For more than 30 years Jim was the political columnist for the Times-Colonist, and dean of the Legislative Press Gallery. Most recently, he was faithfully writing a weekly blog, The Old Islander. He was a frequent contributor to Orders of the Day (OOTD) published by the Association of Former MLAs of BC. He was also an Honourary Life Member of the AFMLABC.
Below is a nice tribute to Jim penned by Dave Laundy for the Winter Issue of OOTD. A proper obituary will be posted soon.
Jim Hume: A first class reporter still going strong at 98
By Dave Laundy
I have probably known Jim Hume longer than anyone around the BC Legislature. He was my boss at the Edmonton Journal when – a fresh-faced 21-year-old Victoria graduate of the Ryerson School of Journalism in Toronto – I arrived in the Alberta capital in the summer of 1963.
Jim was Assistant City Editor and put in charge of the stable of young university students from various campuses who had been recruited by Managing Editor Andrew Snaddon to give new life and youth to the revitalized paper. The prevailing wisdom among the seasoned reporters was that all of us “ivory tower” kids needed to learn about the “real world” of newspapering.
Jim was the right guy for the job. We all gathered in a small space off the newsroom to be instructed in the ways of The Journal. His approach was a dose of reality mixed with humour. On one occasion, he told a rather sanctimonious young woman that if she neither drank, smoked nor dated men that “you’ll never make it in this business.” It was said with a smile but did reflect how things were in the crusty world of newspapering in the 1960s. How times have changed, and all of us as well!

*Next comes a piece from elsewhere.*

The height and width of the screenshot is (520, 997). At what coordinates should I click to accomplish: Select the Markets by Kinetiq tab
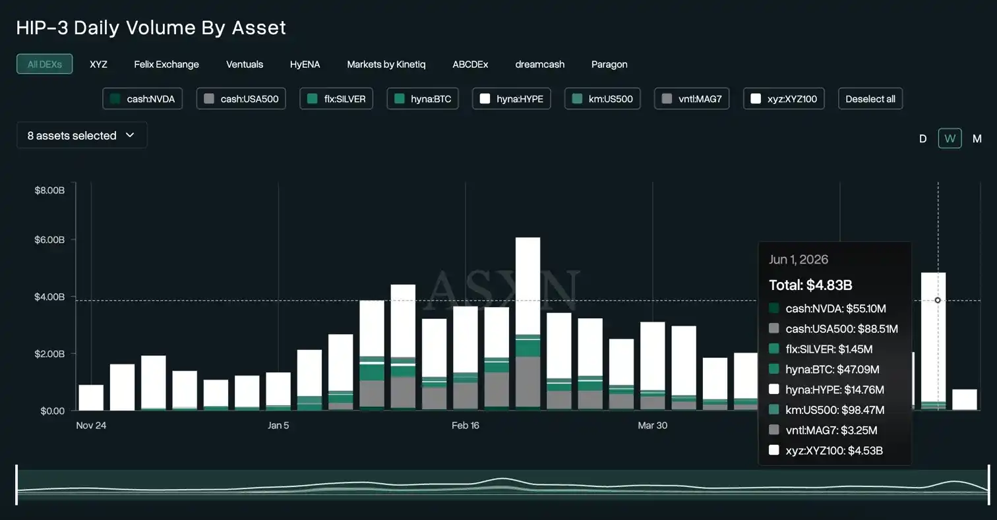pyautogui.click(x=386, y=64)
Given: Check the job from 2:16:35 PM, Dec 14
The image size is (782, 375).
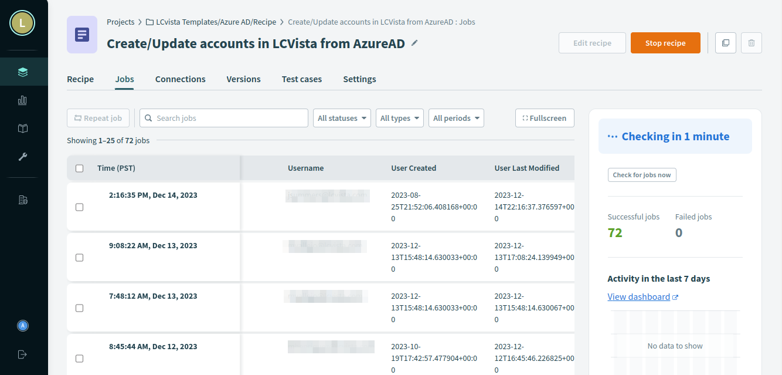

Later, Jim was sent to the Alberta Legislature as senior reporter and, for a while, I was his assistant. A great learning experience. One story I remember particularly was when Jim learned that the rather straight-laced Social Credit MLAs were to have a secret showing of the movie Tom Jones, which the government had banned from the provincial theatres. Jim stationed himself outside the room to ask embarrassed MLAs what they thought of this sexy movie which fellow Albertans had been forbidden from seeing. Exposing hypocrisy in the halls of power. Jim saw it as a journalistic duty.
Two decades later, Jim was dean of the Legislative Press Gallery in Victoria when I arrived to run Premier Bill Bennett’s Government Information Services (GIS), which the Hume parlance had nicknamed the “Glow Worms.” (The premier, in a candid moment, had admitted GIS at times had “a political glow.”) Jim was welcoming to me, always fair and usually objective, keeping his professional distance. A nice balancing act, reflective of Jim’s approach to reporting and column writing.
It is an honour to know and to have learned from Jim – a friend to this day and a first-class reporter, still going strong at 98.